#### Prompt A
Using the text on Somero's interim results, explain why total revenue rose in the first half even though ROW revenue fell. Answer in one to three sentences.
#### Prompt B
Extend the text on Somero's interim results, picking up right after its last sentence.

Somero has now released its interim results for the year ending 2016.
Revenues increased when compared to the first half of last year as a $1.8M decline in ROW revenue was more than offset by a $5.7M growth in North American revenue and a $500K increase in EMEA revenue. Depreciation and amortisation increased by $135K and other cost of sales was up $1.4M to give a gross profit $2.9M above that of last time. Selling expenses grew by $356K mainly due to increased personnel and marketing costs, share based payments were up $354K and other admin expenses increased by $129K which meant that the operating profit increased by $2.1M. We then see a $121K increase in interest income but also an $809K increase in tax charges to give a profit for the period of $6.7M, a growth of $1.3M year on year.
When compared to the end point of last year, total assets increased by $4.5M driven by a $3.3M growth in property, plant & equipment and a $2.9M increase in accounts receivable, partially offset by a $1.6M decline in cash. Total liabilities also increased during the period as a $998K decline in income tax payable was more than offset by a $955K growth in accounts payable and a $934K increase in accrued expenses. The end result was a net tangible asset level of $37.2M, a growth of $4.4M over the past six months.

#### Dataset extract
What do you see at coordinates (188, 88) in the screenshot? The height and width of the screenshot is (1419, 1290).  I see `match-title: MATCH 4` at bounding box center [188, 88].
...
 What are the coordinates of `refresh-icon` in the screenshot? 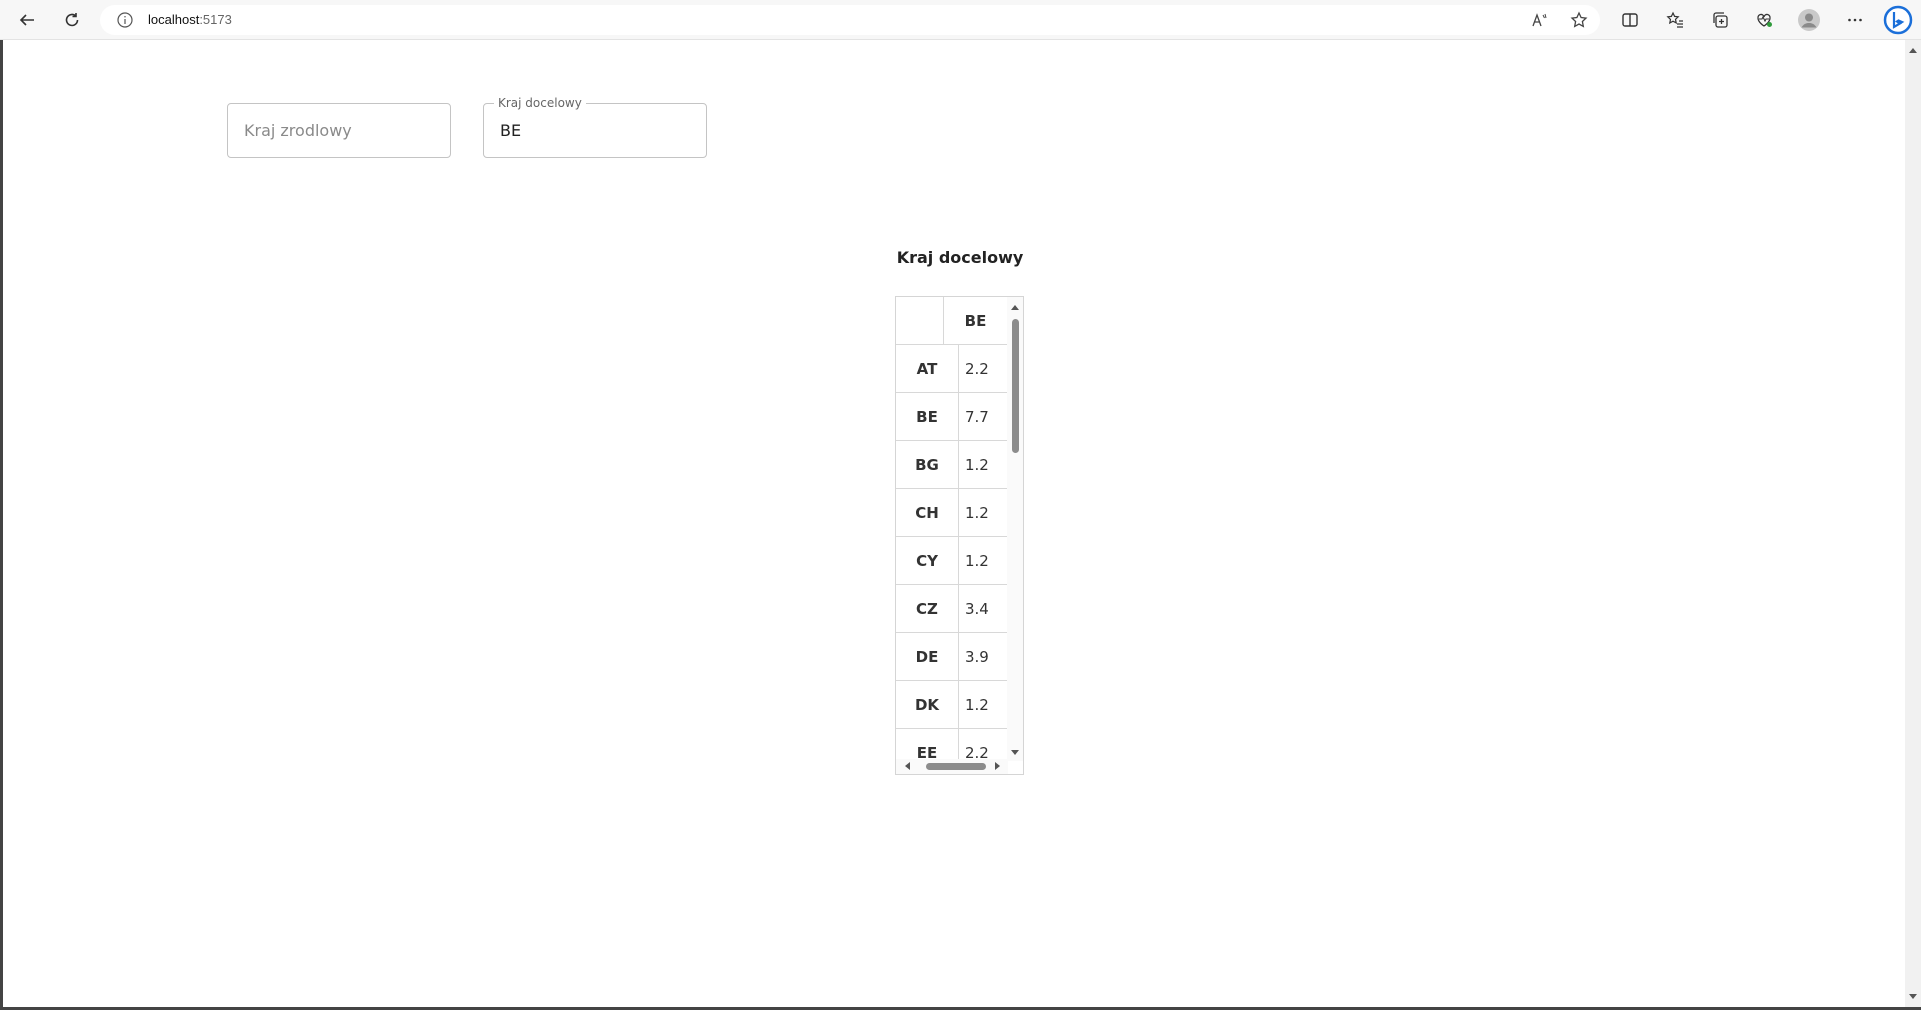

#### Answer box A
Total revenue rose because the $1.8M decline in ROW revenue was more than offset by two gains. North American revenue grew by $5.7M, and EMEA revenue increased by $500K.

#### Answer box B
Before movements in working capital, cash profits increased by $1.9M to $8.3M. There was a cash outflow from working capital with a particularly large increase in receivables related to a high volume of North American sales occurring in June, and along with a $2.6M growth in tax payments which included final payment of amounts due for last year as well as an increased level of estimated tax this year, this meant that the cash from operations came in at $5.8M, a decline of $1.6M year on year. The group spent $3.8M on capex, partly related to the global HQ construction project to give a free cash flow of $2M which did not quite cover the $2.8M spent on dividends to give a cash outflow of $1.4M for the period and a cash level of $12.1M at the period-end.
On a product basis, the strong performance was driven by robust demand for recently launched new products and growth in other revenues due to sales in parts and services and the STS-11m Spreader.
Performance in the North American market remained strong supported by a healthy non-residential construction environment. The 24% revenue growth was in part driven by demand for new products. Sales in Europe grew by 37%, continuing a solid recovery trend and market conditions in China improved in the period as sales grew by 15%, driven by the positive impact of the long-term financing programme for customers that required installation of their machine shut-off payment protection tool. Their experience with this programme has been positive to date and in the period about 35% of sales in the country were financed under the programme.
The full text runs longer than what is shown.